„Die 2. Liga in Deutschland befindet sich, bezogen auf die finanzielle Ausstattung und die Sendezeiten, im europäischen Vergleich in einem Schlaraffenland“, sagte Unternehmenssprecher Ralph Fürther. Die Deutsche Fußball Liga (DFL) verteidigte das Vorgehen ihres Vertragspartners. Es sei „ungewohnt, wurde aber offen kommuniziert“.
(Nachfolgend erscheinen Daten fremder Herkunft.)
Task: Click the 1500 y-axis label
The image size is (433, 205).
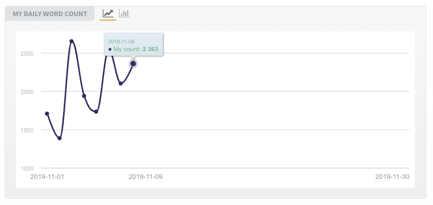Action: point(27,130)
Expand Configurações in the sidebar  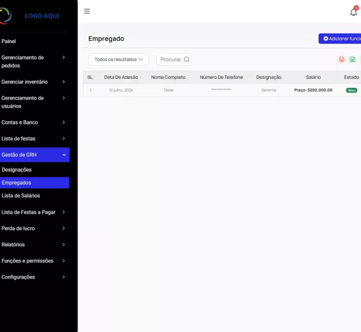35,277
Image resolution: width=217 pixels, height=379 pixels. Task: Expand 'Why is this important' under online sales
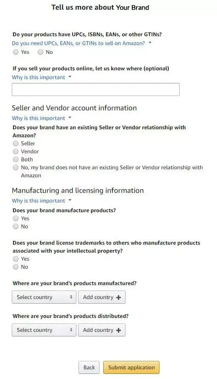(x=42, y=77)
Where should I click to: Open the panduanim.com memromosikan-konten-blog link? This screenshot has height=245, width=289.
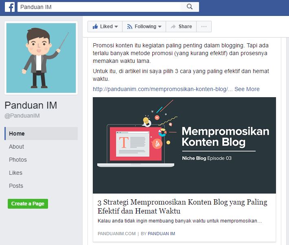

Sky zeigt alle 306 Partien live sowie Konferenzschaltungen. Zudem gibt es seit Beginn der Rückrunde 2017/18 über eine Sub-Lizenz Zweitliga-Zusammenfassungen im Free-TV-Sender Sport1. Das TV-Geld, das maßgeblich von Sky kommt, ist die wichtigste Einnahmequelle der Clubs. Von den 1,06 Milliarden Euro aus der Ausschüttung der Medienerlöse in dieser Saison erhalten die Zweitligisten rund 20 Prozent. „Der Entscheidung, ein Spiel personell vor Ort zu besetzen, legen wir sportliche Kriterien, unter anderen die Tabellensituation der Vereine, zugrunde“, hieß es vom Bezahlsender.